The equioscillation theorem interleaves the Haar condition, the existence and uniqueness and strong uniqueness of the optimal Chebyshev approximation and its characterization by the equioscillation condition in a way that cannot extend to multivariate approximation: Rice~[\emph{Transaction of the AMS}, 1963] says ''A form of alternation is still present for functions of several variables. However, there is apparently no simple method of distinguishing between the alternation of a best approximation and the alternation of other approximating functions. This is due to the fact that there is no natural ordering of the critical points.'' In addition, in the context of multivariate approximation the Haar condition is typically not satisfied and strong uniqueness may hold or not. The present paper proposes an multivariate equioscillation theorem, which includes such a simple alternation condition on error extrema, existence and a sufficient condition for strong uniqueness. To this end, the relationship between the properties interleaved in the univariate equioscillation theorem is clarified: first, a weak Haar condition is proposed, which simply implies existence. Second, the equioscillation condition is shown to be equivalent to the optimality condition of convex optimization, hence characterizing optimality independently from uniqueness. It is reformulated as the synchronized oscillations between the error extrema and the components of a related Haar matrix kernel vector, in a way that applies to multivariate approximation. Third, an additional requirement on the involved Haar matrix and its kernel vector, called strong equioscillation, is proved to be sufficient for the strong uniqueness of the solution. These three disconnected conditions give rise to a multivariate equioscillation theorem, where existence, characterization by equioscillation and strong uniqueness are separated, without involving the too restrictive Haar condition. Remarkably, relying on optimality condition of convex optimization gives rise to a quite simple proof. Instances of multivariate problems with strongly unique, non-strong but unique and non-unique solutions are presented to illustrate the scope of the theorem.
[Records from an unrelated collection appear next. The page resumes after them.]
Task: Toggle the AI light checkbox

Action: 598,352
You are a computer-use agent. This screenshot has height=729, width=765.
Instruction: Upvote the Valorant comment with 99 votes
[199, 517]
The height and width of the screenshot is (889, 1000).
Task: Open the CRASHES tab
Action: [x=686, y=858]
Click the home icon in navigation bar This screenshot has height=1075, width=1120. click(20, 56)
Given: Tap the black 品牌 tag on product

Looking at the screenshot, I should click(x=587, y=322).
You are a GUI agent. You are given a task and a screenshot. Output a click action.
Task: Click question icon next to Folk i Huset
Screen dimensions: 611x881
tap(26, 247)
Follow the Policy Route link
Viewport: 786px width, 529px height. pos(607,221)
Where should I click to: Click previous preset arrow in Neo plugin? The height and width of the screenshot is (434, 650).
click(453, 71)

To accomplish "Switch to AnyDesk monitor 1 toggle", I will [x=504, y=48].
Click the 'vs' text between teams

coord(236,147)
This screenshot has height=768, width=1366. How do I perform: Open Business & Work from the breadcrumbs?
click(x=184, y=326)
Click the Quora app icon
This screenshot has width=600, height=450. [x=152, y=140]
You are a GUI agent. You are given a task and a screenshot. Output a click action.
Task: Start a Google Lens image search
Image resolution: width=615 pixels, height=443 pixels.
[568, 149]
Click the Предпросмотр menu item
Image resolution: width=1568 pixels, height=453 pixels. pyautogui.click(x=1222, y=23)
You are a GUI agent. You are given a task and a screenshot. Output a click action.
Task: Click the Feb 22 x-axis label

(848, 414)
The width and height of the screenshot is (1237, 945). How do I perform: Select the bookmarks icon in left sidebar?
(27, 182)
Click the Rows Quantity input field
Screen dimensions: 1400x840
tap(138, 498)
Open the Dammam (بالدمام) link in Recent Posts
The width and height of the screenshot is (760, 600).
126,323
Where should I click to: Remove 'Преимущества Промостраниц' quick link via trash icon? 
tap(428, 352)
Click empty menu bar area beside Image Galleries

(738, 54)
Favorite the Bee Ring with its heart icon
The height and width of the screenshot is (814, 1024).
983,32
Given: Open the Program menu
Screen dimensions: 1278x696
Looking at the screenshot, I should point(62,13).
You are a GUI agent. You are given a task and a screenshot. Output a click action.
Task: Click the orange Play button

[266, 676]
翻译：等振荡定理通过Haar条件、最佳切比雪夫逼近的存在性与唯一性及强唯一性、以及等振荡条件的刻画相互交织，但其方式无法推广至多元逼近：Rice~[\emph{《美国数学会汇刊》}，1963]指出，“多变量函数仍存在某种形式的交错现象。然而，似乎没有简单方法区分最佳逼近的交错与其他逼近函数的交错。这是由于临界点缺乏自然排序所致。”此外，在多元逼近语境下，Haar条件通常不成立，而强唯一性可能成立也可能不成立。本文提出了一个多元等振荡定理，该定理包含关于误差极值的简单交错条件、存在性及强唯一性的充分条件。为此，首先澄清了单变量等振荡定理中交织性质之间的关系：首先提出弱Haar条件，该条件直接蕴含存在性；其次证明等振荡条件等价于凸优化的最优性条件，从而在不依赖唯一性的前提下刻画最优性；该条件被重新表述为误差极值与相关Haar矩阵核向量分量之间的同步振荡，使其适用于多元逼近；最后，对涉及的Haar矩阵及其核向量增加一个称为强等振荡的额外要求，并证明该条件是解强唯一性的充分条件。这三个相互独立的条件构成了多元等振荡定理，其中存在性、等振荡条件刻画及强唯一性被分离处理，避免了过于严格的Haar条件。值得注意，基于凸优化最优性条件可得出相当简洁的证明。本文还给出了具有强唯一解、非强唯一但唯一解以及非唯一解的多元问题实例，以阐明定理的适用范围。